▶ _Stored data_:
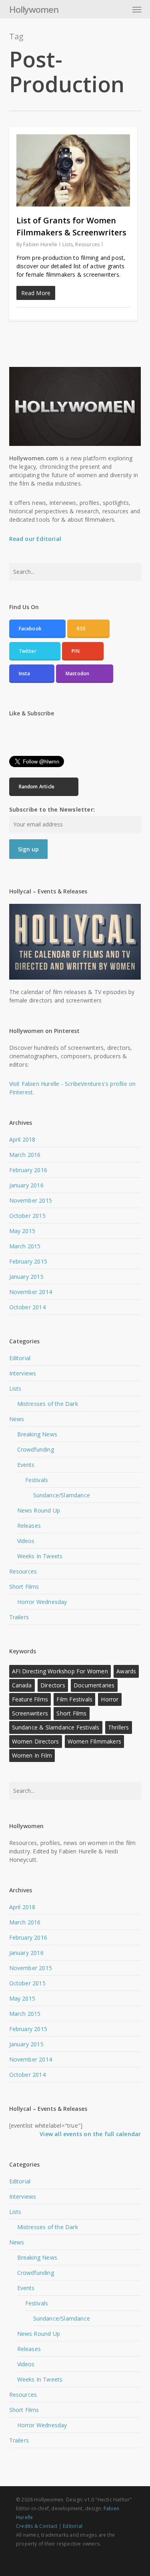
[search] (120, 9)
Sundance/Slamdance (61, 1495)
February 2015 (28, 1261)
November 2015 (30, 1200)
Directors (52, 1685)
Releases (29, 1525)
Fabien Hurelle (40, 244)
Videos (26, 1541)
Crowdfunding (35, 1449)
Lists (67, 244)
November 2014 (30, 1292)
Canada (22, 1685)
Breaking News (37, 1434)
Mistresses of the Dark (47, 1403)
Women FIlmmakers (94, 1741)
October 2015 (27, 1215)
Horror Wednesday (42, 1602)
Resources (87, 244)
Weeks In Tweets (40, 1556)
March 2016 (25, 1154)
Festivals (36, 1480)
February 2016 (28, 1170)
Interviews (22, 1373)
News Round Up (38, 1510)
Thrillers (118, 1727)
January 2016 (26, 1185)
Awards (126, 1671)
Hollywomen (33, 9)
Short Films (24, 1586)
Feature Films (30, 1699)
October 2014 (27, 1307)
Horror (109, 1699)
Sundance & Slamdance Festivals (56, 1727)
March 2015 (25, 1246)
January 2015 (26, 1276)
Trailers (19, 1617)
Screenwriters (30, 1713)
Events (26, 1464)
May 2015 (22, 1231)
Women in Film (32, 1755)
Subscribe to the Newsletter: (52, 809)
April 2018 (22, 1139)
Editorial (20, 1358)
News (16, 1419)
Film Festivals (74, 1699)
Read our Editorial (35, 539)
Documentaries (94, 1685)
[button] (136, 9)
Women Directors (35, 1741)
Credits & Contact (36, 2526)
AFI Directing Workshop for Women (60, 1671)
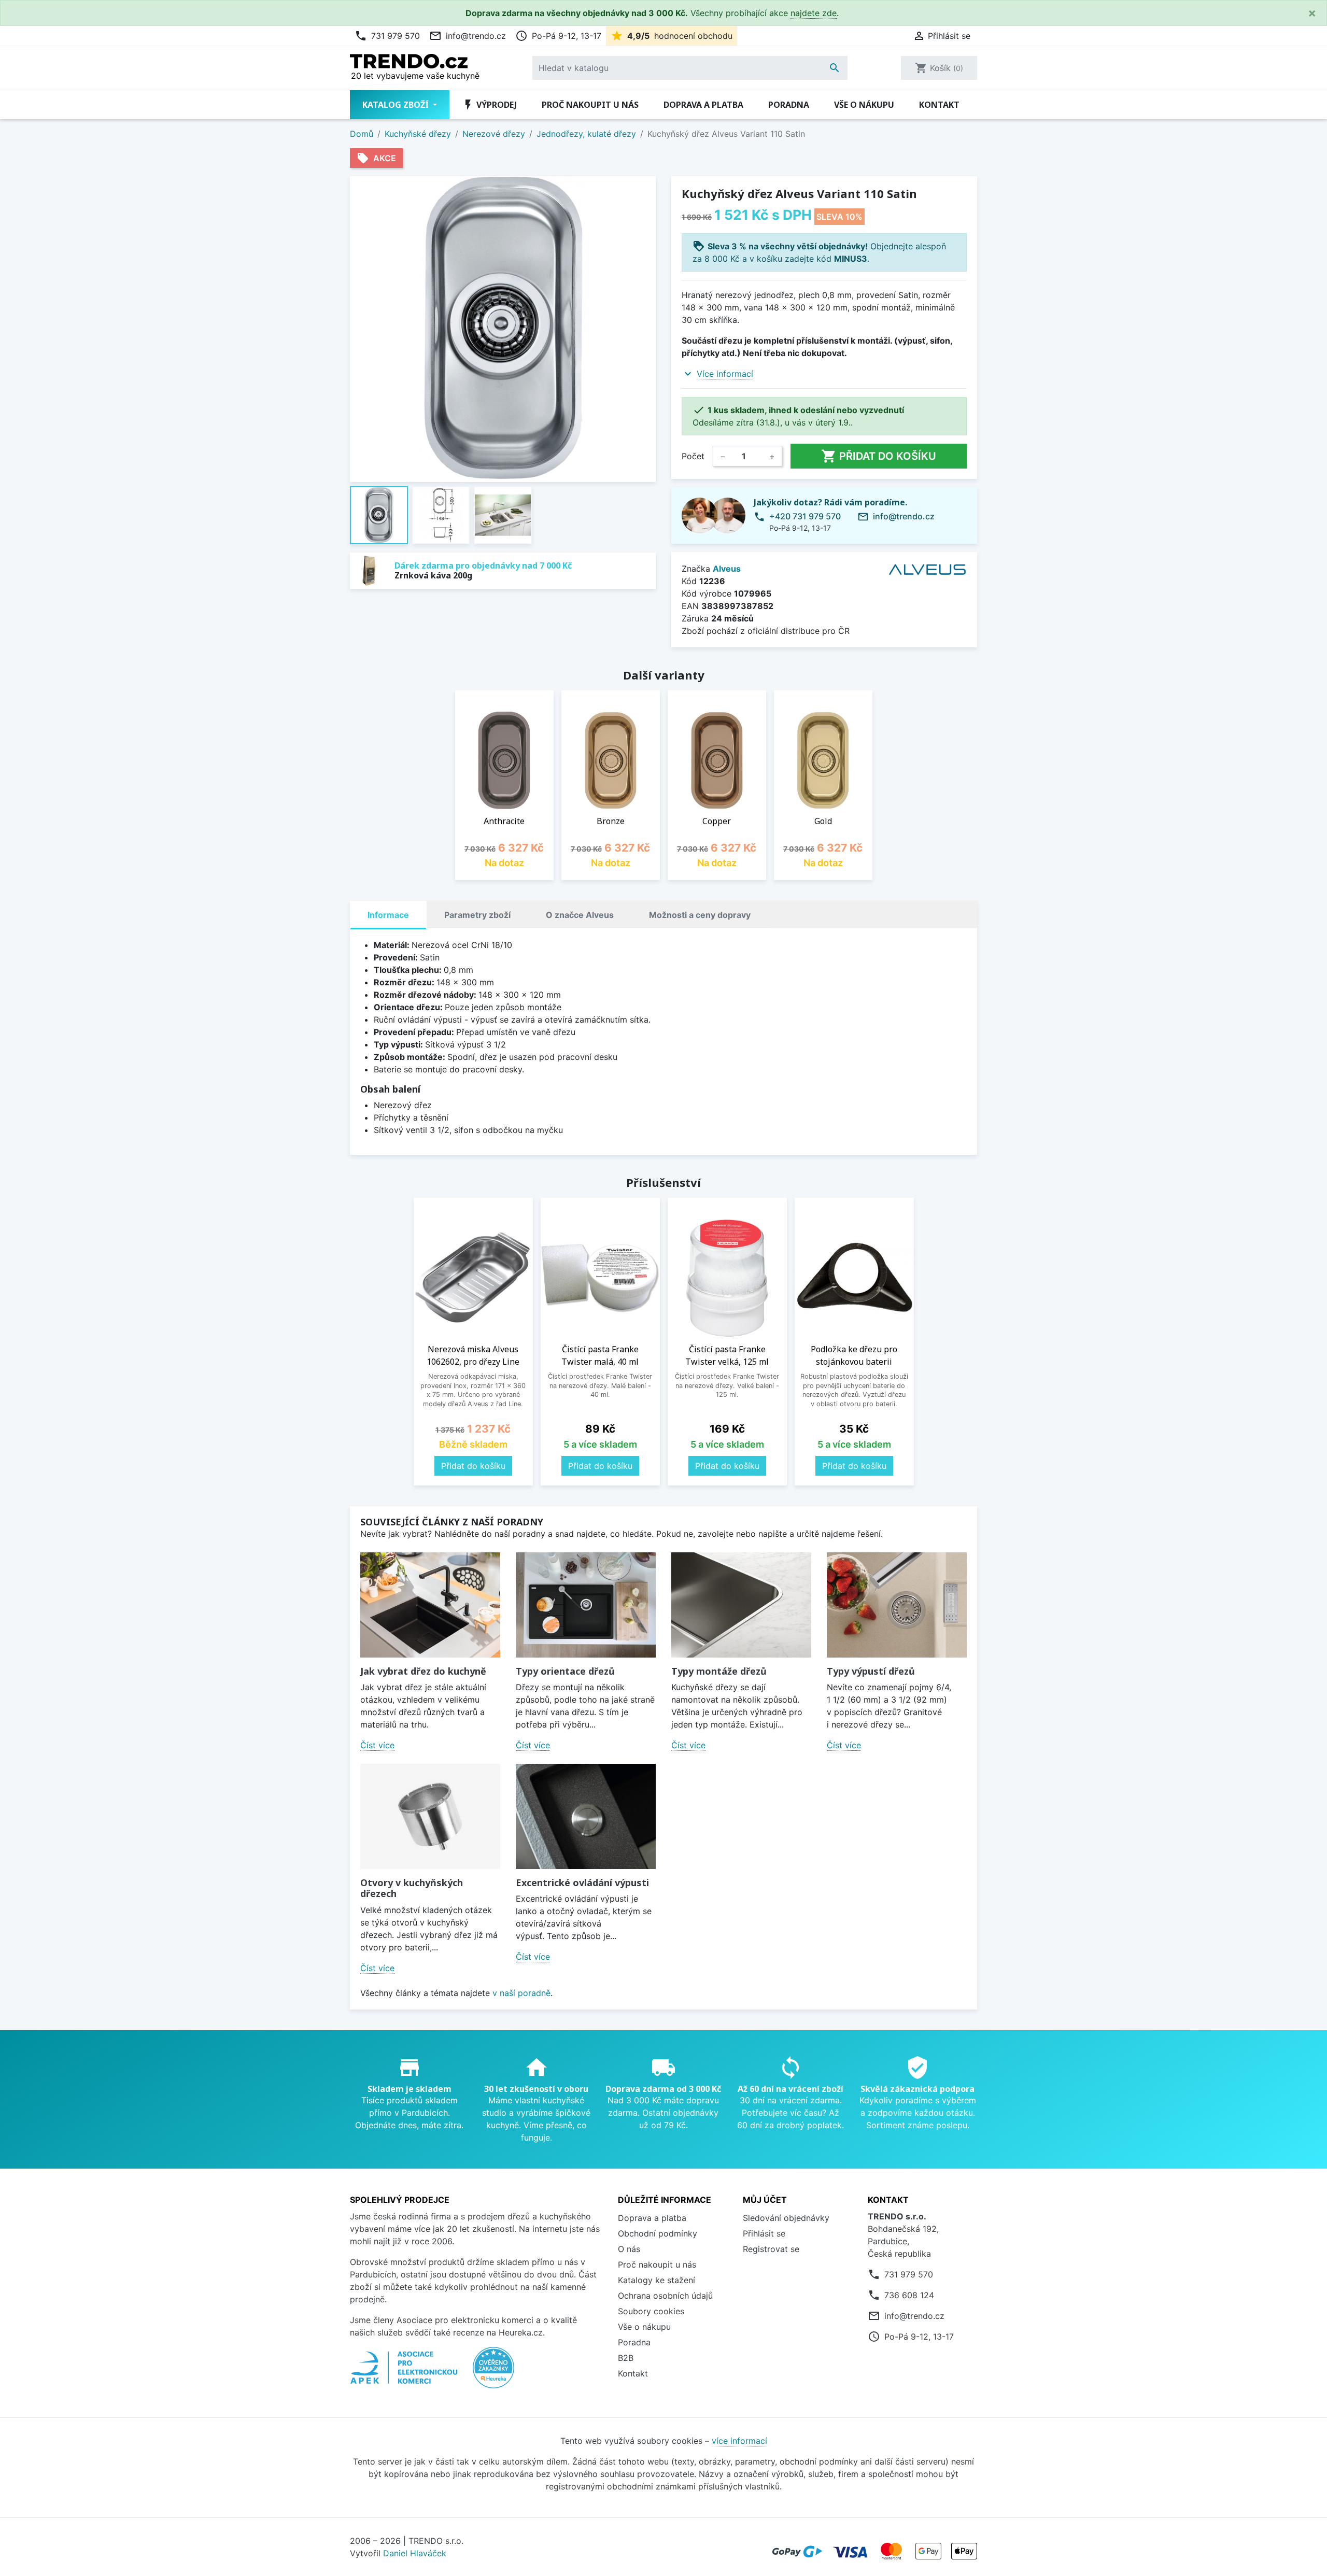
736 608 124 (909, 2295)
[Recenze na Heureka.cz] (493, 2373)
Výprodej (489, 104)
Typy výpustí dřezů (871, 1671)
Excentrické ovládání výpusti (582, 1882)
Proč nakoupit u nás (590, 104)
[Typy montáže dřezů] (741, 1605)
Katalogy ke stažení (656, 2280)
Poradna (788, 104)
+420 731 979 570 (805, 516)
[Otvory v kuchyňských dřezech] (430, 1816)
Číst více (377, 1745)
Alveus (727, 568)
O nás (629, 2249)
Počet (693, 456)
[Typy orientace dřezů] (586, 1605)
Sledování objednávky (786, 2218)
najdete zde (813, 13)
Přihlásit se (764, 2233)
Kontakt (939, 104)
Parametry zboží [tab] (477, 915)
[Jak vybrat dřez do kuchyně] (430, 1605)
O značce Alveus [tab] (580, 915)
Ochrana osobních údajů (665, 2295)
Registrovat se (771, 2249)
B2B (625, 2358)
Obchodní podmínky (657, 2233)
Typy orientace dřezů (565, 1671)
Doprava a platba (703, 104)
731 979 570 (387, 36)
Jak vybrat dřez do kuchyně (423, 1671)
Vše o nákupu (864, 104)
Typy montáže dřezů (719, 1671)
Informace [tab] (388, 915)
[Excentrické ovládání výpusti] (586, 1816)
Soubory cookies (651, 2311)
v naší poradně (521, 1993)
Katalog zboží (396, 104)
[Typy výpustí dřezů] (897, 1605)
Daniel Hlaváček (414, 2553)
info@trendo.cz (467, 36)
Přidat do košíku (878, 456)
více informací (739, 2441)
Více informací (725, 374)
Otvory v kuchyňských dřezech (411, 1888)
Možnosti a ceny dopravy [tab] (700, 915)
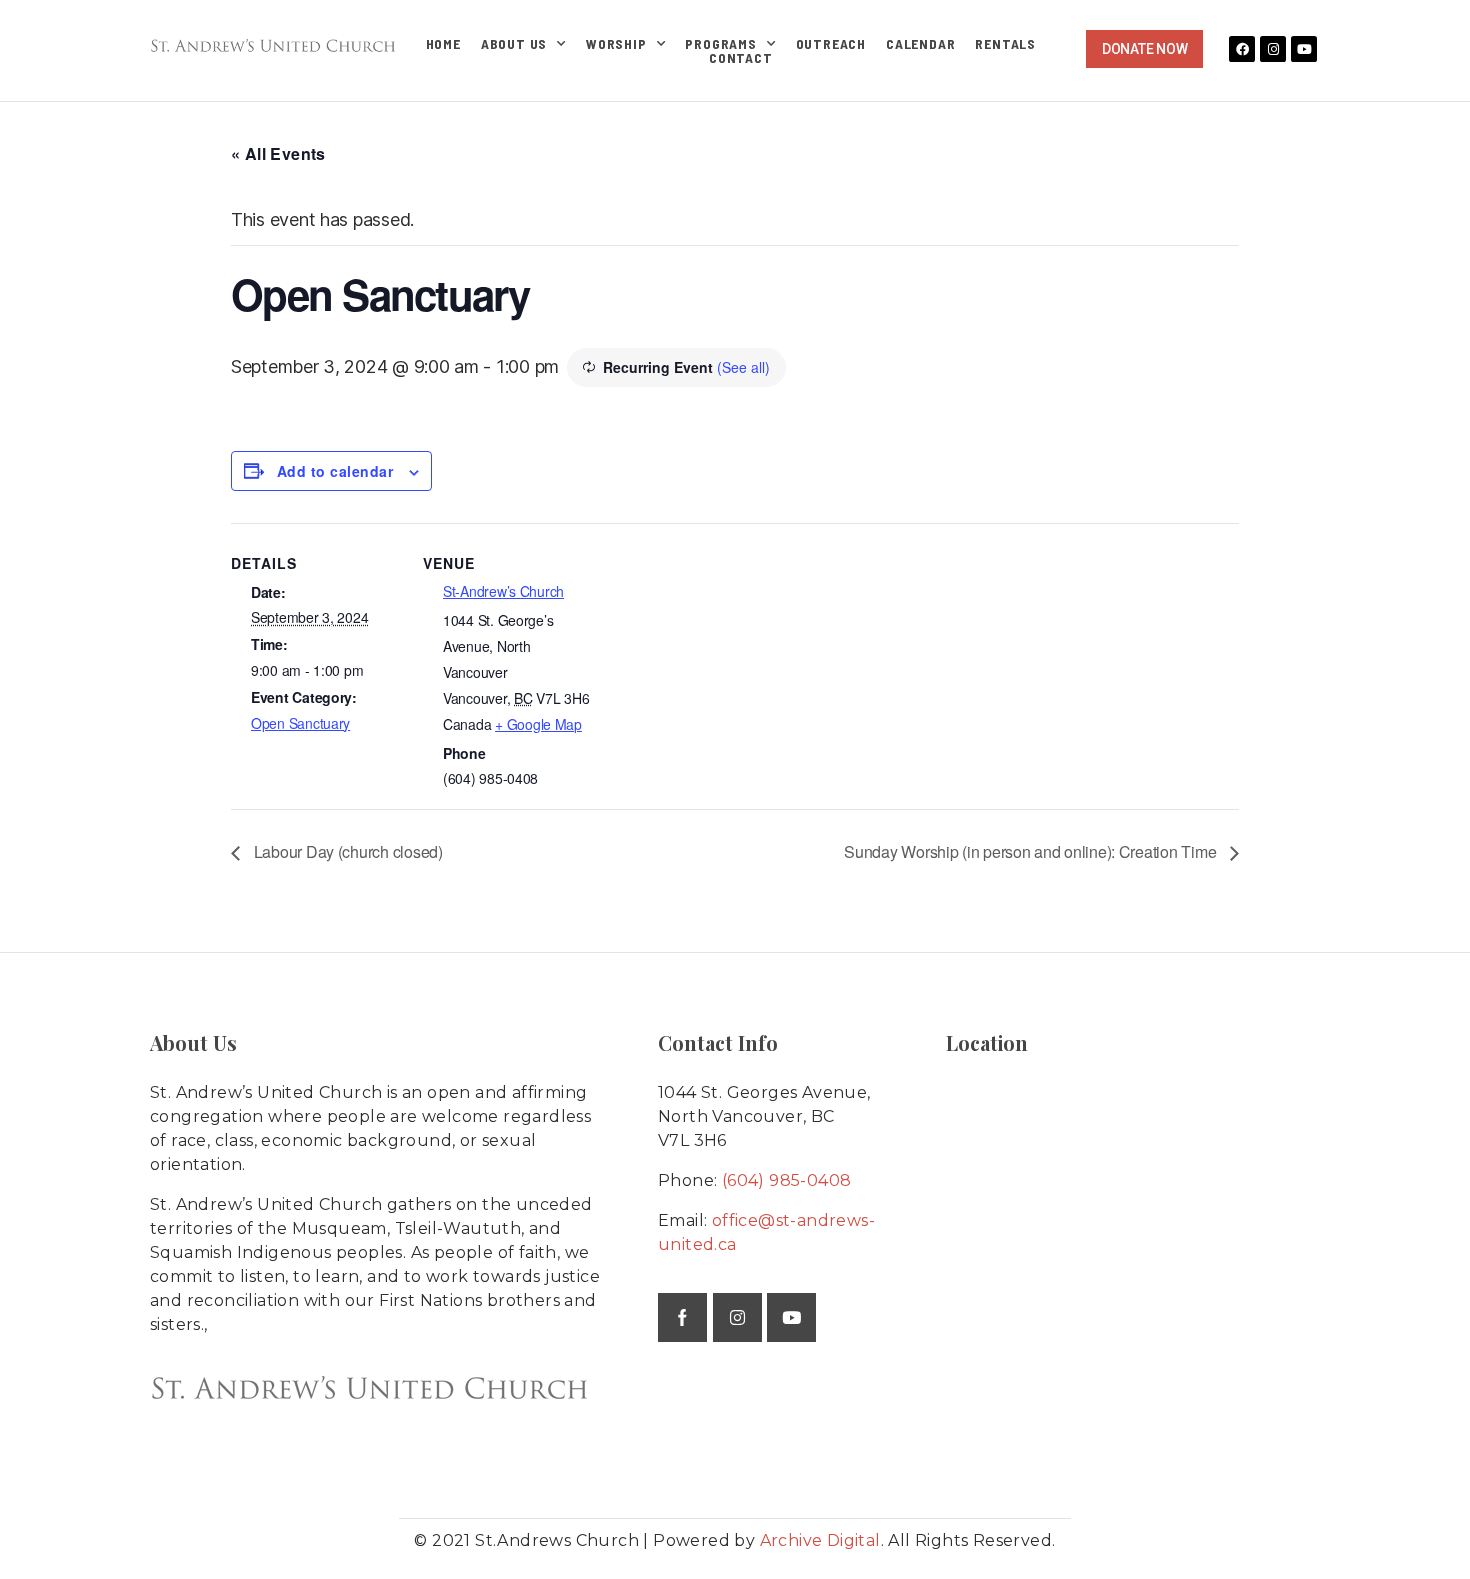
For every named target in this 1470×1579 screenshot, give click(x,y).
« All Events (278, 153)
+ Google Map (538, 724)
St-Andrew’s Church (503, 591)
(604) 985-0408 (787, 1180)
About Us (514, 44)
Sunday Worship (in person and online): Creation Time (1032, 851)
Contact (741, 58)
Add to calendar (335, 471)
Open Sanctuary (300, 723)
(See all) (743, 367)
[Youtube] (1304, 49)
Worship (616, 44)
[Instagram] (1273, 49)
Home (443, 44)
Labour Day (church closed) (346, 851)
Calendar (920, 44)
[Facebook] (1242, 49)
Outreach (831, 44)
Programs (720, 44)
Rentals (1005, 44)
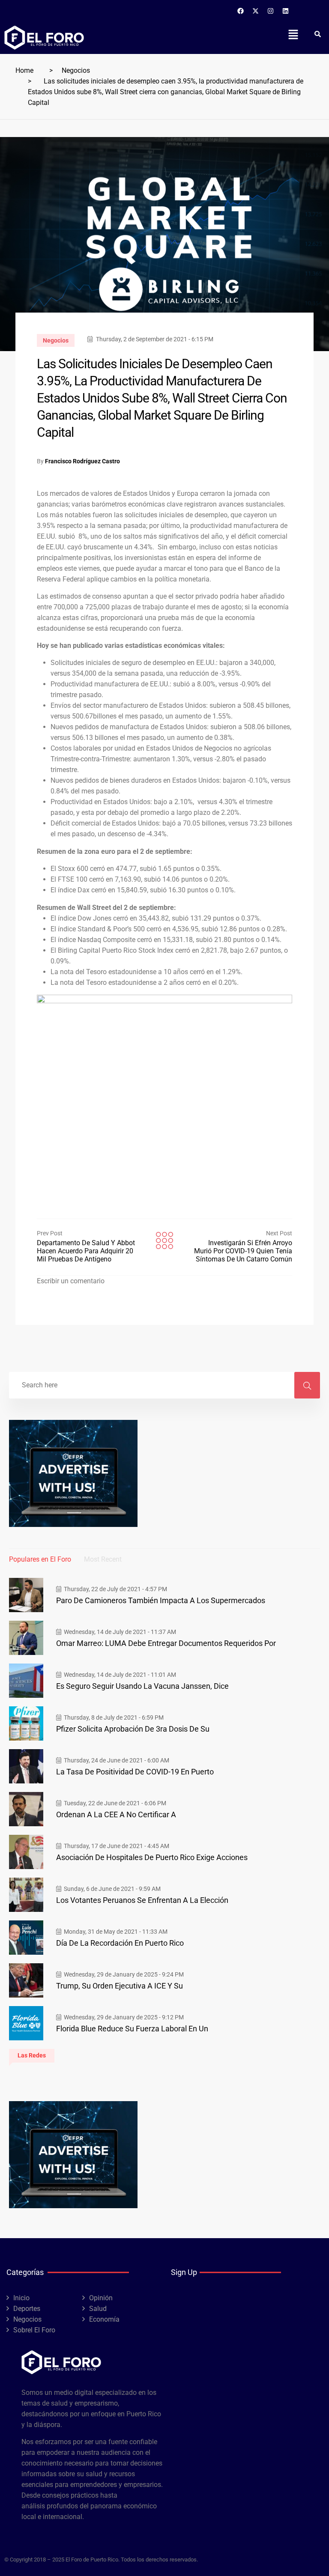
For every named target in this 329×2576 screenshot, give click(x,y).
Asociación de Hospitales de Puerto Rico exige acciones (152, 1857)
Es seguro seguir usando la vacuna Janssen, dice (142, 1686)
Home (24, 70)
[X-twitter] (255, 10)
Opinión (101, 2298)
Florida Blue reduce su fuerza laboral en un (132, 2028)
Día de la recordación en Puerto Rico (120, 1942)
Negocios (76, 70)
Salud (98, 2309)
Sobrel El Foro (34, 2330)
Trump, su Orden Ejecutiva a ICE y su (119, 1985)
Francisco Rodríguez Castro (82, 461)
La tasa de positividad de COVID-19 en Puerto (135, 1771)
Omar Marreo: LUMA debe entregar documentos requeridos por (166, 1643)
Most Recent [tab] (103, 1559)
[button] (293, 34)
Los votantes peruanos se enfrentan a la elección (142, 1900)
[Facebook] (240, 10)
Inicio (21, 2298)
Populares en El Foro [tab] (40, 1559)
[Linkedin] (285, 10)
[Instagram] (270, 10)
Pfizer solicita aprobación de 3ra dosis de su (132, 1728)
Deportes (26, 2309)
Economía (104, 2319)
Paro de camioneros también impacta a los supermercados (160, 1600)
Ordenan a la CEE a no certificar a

▶ _What to produce_:
Reading the records above, count the lines that include "orientace" and say only how many.

▶ _Exercise response_:
2